_THE DATA_.
((

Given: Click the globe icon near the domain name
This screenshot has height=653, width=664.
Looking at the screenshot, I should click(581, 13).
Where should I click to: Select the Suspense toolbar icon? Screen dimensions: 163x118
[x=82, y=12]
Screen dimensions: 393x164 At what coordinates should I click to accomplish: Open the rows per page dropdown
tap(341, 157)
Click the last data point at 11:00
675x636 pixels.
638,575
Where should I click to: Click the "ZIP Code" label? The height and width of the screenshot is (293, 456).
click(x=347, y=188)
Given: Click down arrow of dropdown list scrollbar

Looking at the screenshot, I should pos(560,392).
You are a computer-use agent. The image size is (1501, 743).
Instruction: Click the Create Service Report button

))
((

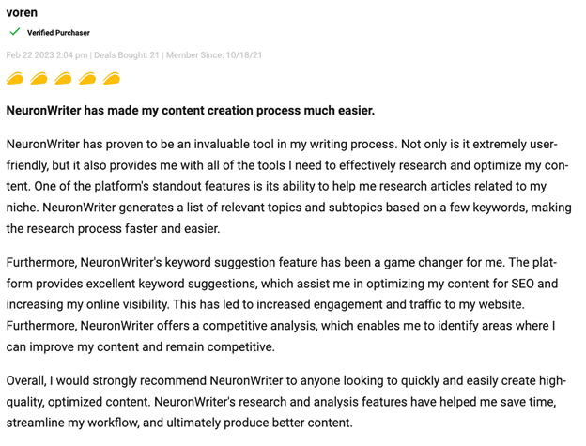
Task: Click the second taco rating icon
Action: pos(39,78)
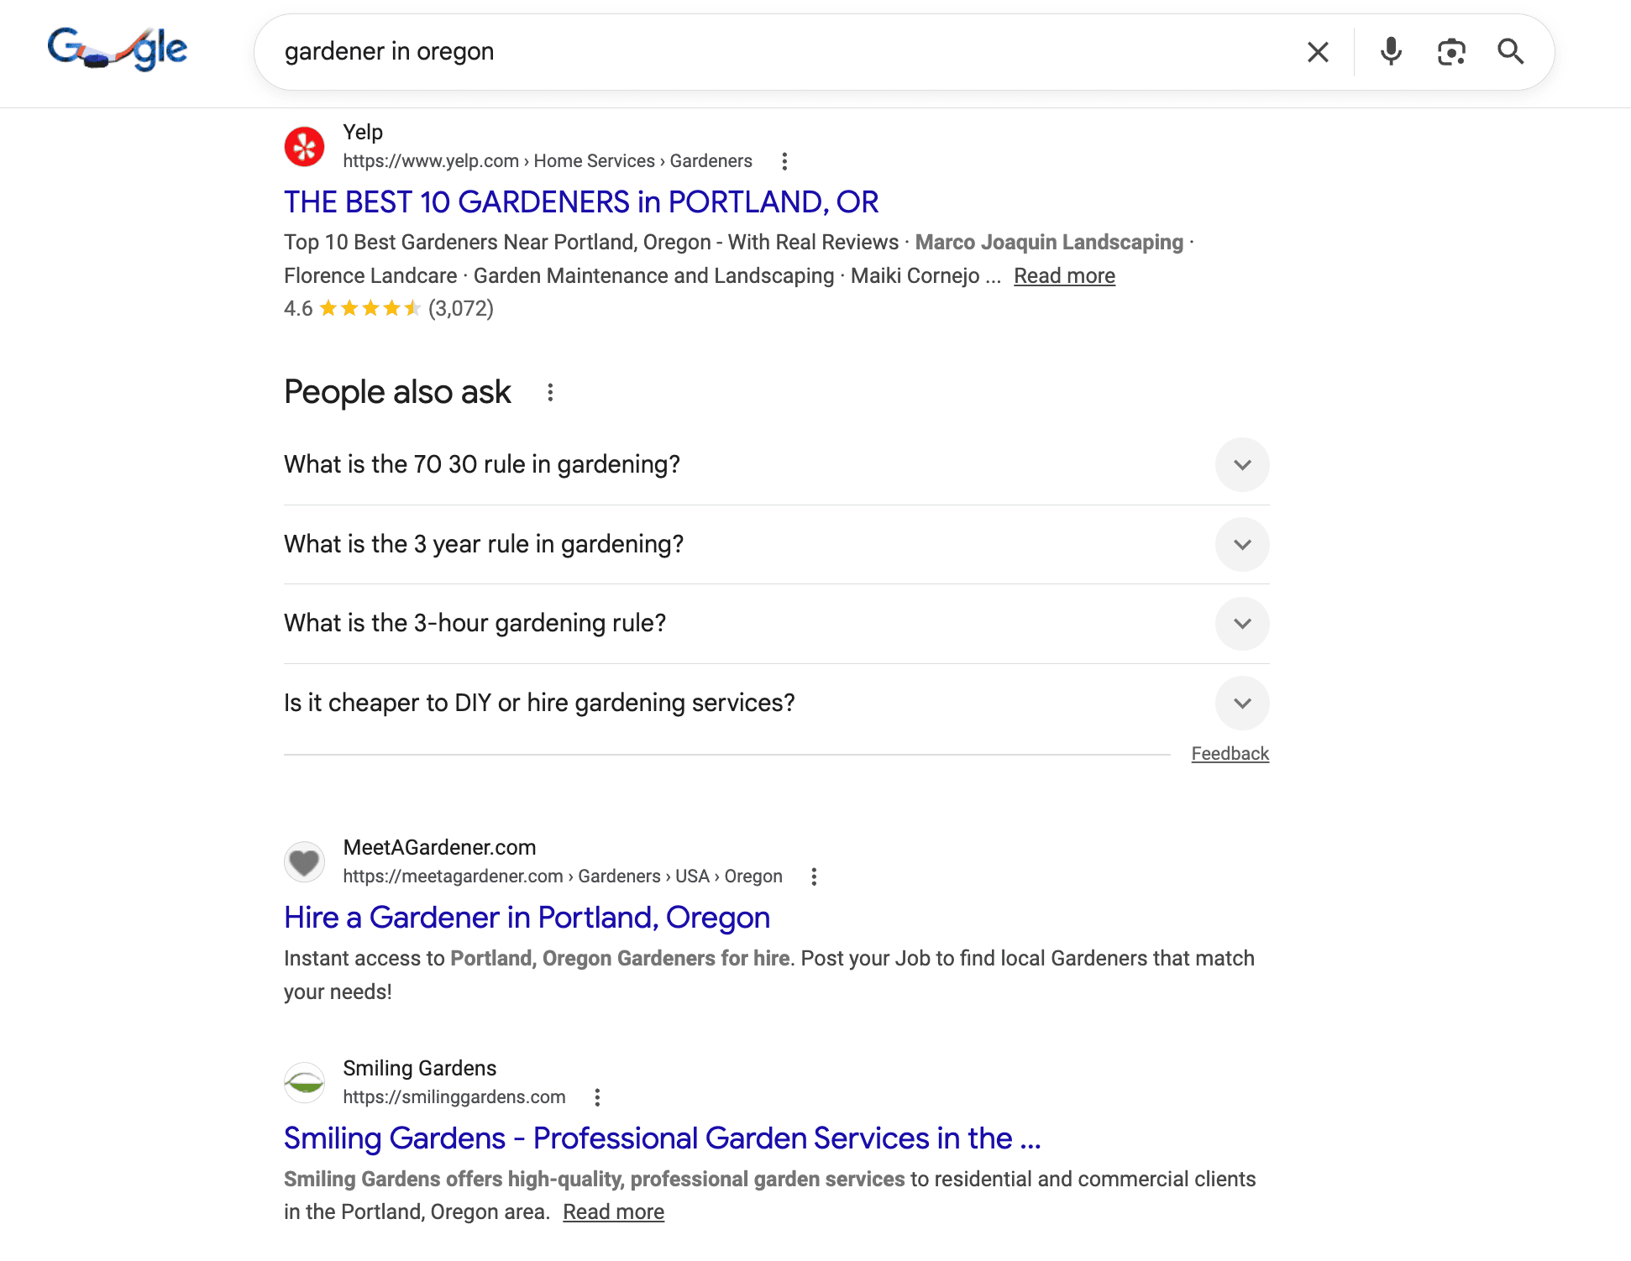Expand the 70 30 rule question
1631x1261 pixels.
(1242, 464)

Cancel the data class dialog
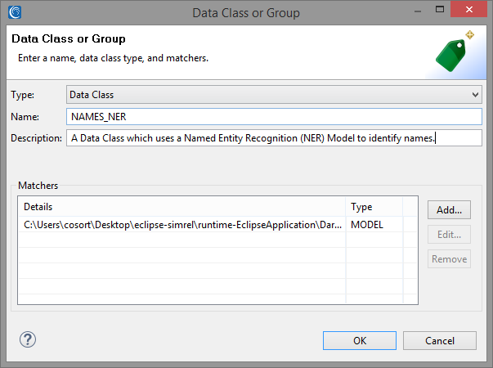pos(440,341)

))
((

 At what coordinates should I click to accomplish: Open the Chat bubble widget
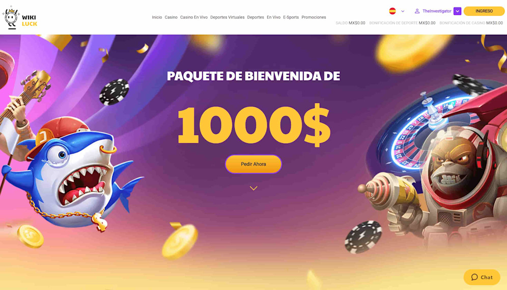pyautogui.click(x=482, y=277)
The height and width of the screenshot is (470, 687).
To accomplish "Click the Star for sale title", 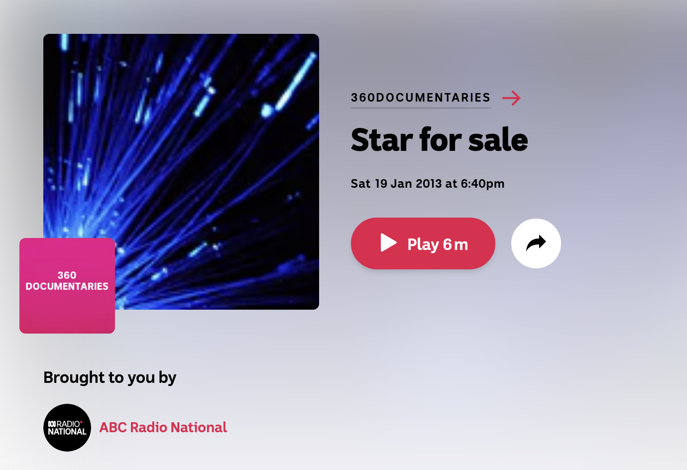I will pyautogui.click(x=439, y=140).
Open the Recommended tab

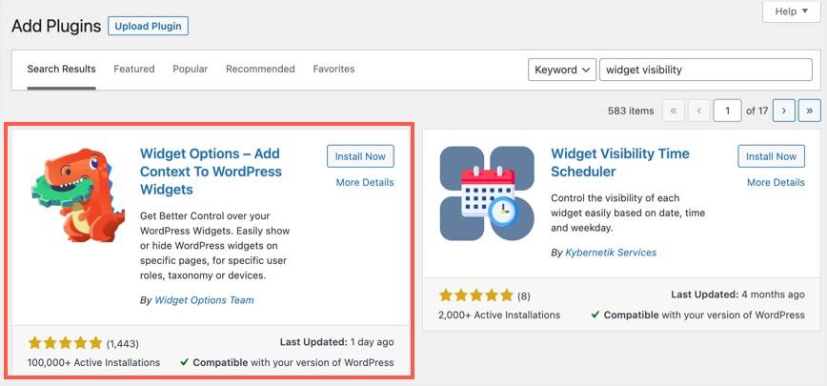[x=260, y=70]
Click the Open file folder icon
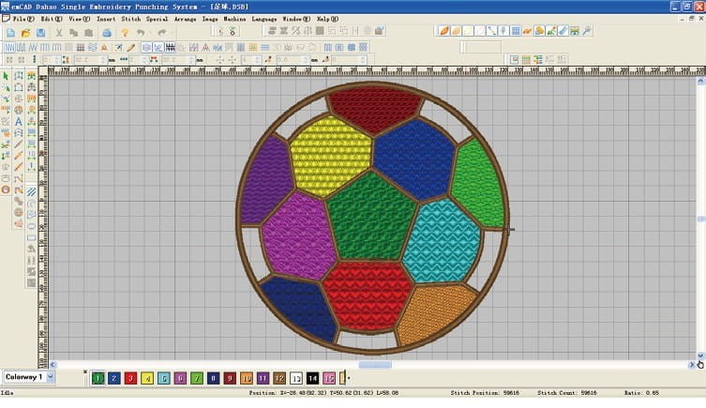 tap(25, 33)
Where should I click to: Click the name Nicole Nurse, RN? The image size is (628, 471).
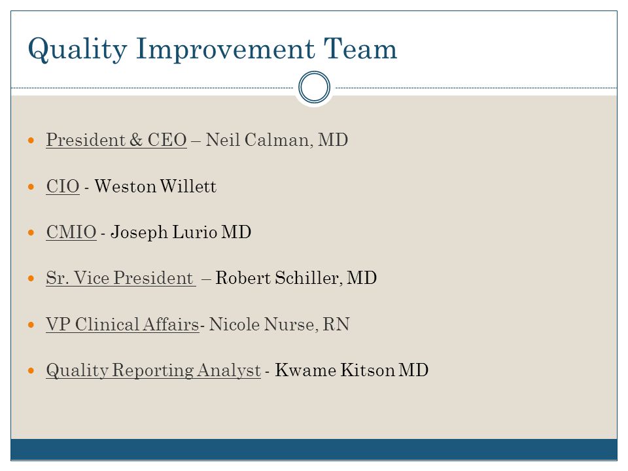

))

_WHAT NEEDS TO BE DONE_. Restate word for word only the lines above from the line containing "You are a computer-use" to the line containing "Instruction: Click the", both of them included.

_FINISHED EXERCISE_.
You are a computer-use agent. The image size is (1501, 743).
Instruction: Click the Create Service Report button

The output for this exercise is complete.